The Brain

Recently I shared a cab with Dr. Sandy Newes, PhD.; we talked about business, mutual friends and families and her work with Q & A Associates. Sandy and I were heading to IECA Chicago where she and Steve Sawyer LCSW, CSAC, New Vision Wilderness, were presenting some of their research on Brain-Based Therapy and Advanced Trauma Work.

The brain is a complicated organ and from what I am told new research is evolving continually.


Our brains process information in three ways: cognitively, emotionally and physically; so it stands to reason that various states of trauma effect how the brain processes given information. Since the Brain is wired for survival mode, varying degrees of trauma affect the way perceives the information to be processed.
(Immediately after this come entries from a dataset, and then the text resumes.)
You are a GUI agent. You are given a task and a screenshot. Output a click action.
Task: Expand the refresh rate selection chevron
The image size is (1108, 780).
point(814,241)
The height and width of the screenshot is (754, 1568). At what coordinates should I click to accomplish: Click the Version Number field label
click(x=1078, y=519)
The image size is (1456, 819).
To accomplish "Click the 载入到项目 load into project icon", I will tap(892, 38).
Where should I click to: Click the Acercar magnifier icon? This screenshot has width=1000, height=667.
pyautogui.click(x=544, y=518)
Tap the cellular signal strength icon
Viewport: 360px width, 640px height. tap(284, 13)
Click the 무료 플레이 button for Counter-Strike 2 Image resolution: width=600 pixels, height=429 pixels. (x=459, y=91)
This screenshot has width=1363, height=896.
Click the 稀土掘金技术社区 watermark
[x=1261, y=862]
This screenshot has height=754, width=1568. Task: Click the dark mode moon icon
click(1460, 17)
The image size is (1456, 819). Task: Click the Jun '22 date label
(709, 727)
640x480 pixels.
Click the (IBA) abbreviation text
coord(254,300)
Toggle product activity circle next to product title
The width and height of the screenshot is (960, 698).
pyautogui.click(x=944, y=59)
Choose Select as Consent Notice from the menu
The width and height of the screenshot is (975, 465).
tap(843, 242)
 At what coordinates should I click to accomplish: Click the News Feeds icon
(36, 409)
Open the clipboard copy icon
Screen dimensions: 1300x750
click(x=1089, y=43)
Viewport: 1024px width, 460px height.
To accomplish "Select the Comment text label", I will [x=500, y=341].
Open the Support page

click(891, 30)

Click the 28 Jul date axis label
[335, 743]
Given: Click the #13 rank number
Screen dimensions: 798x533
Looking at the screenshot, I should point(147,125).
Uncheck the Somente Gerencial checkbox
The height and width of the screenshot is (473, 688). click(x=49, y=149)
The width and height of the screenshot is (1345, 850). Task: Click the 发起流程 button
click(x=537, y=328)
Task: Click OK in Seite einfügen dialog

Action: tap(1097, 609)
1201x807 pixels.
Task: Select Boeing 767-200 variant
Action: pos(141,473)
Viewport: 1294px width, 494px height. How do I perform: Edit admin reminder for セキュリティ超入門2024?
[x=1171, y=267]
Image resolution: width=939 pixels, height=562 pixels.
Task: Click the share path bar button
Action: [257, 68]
Assessing danger is the brain’s top priority. That puts a whole new spin on things if you take time to look at your life and the lives of your at-risk teens from that angle.

The brain is divided into 6 Core Regions: Feeling, Feeding; Fighting; Flighting; Freezing and Reproduction. Freezing, According to Newes, is by far the most misunderstood area. Humans, she related are of a herd mentality and Freezing is a protective response. I have to pause here and assess my own thoughts about this. Could this be why often teens, who are so rapidly evolving into adulthood and tend to be over stimulated in their lives with every electronic gadget robbing them of their time that we may misunderstand their lack of response to our stimuli because they are actually in Freezing mode and simply cannot process what we, as parents want from them? That in itself sheds much light on the reactions of tweens, teens and younger adults when you factor in the lack of development of the frontal cortex. Maybe that does not apply to all of them, but certainly to some. Let us continue.

The Executive Functioning of the Brain: planning; goal setting; self-monitoring; memorizing; organizing; promoting, is ultimately what keeps us human. In times of trauma this top part of the brain is in an under functioning state. In other words, this top part of the brain that governs our humanality is not properly engaged when trauma strikes. Further Newes states that what we focus on determines our quality of life and in order to maintain a stable quality of life the goal is to develop a balance between the Executive Functioning and the Core Regions of the brain. In order to make this happen one needs a strong frontal cortex. That in itself is the root of the problem with the young population.

So it stands to reason that because tweens, teens and young adults do not have a fully developed frontal cortex, it cannot be strong enough to establish good Brain Balance on their own. They need help to retrain their brain. Why? Because often they choose the behavioral response of “acting out” which goes along with trauma so their behavior becomes polarized. Are you seeing this in your family?

Sawyer took the discussion from here and launched his thoughts with the fact that interventions often fail because of the way we choose to work through the process. There is no instant fix; it is a process and once it has been established that there is a need then the process must be carried out in order to produce results. It’s about retraining the brain, and it is work to go through the process. True resolution comes with stabilization, reprocessing and integrating the cognitive, physiological and neurological areas of the Brain. This cannot happen overnight; it takes time.

According to Sawyer, trauma falls into one of four survival terrors for the adolescent: I’m going to die; I’m not going to exist; failure; or, mom and dad don’t love me anymore. Trauma interrupts the feelings of safety first established in vitro, but because of the relational attachment which provides the feeling of safety, people are able to redirect anxiety and frustration when trauma throws us into survival mode. However, because the adolescent brain is not fully developed this is often not the case. Sawyer says that we have to go back to basics and build the foundation first so trauma victims have a safe place from which to heal. Otherwise, trauma in adolescents left untreated, results in behavior that is polarized.

Bilateral stimulation, a process in which electronic crickets stimulate alternate sides of the brain, keeps the brain open and prevents brain flooding. You may have heard the term: neurofeedback; that’s what Sawyer is referring to here. Neurofeedback is a noninvasive, electronic brain therapy which retrains the brain to deal with trauma in a positive, self-regulating manner. How many sessions of neurofeedback are necessary? Twenty sessions, Sawyer says, is producing good results and lasting gains.

Ok, let me put this into an abridged version: the adolescent brain is not equipped to process trauma without help because the brain is not fully developed. Therefore it is imperative that at-risk teens – that means teens who have experienced a trauma which interrupts their sense of security leaving them in a state of behavioral polarization – receive assistance through therapy. Therapy comes in many forms and neurofeedback, being one of them, may not be for every adolescent, but it is certainly something to consider. Retraining the brain to be at peace in the midst of trauma allows the brain to process actions appropriately and helps us choose proper behavioral reactions.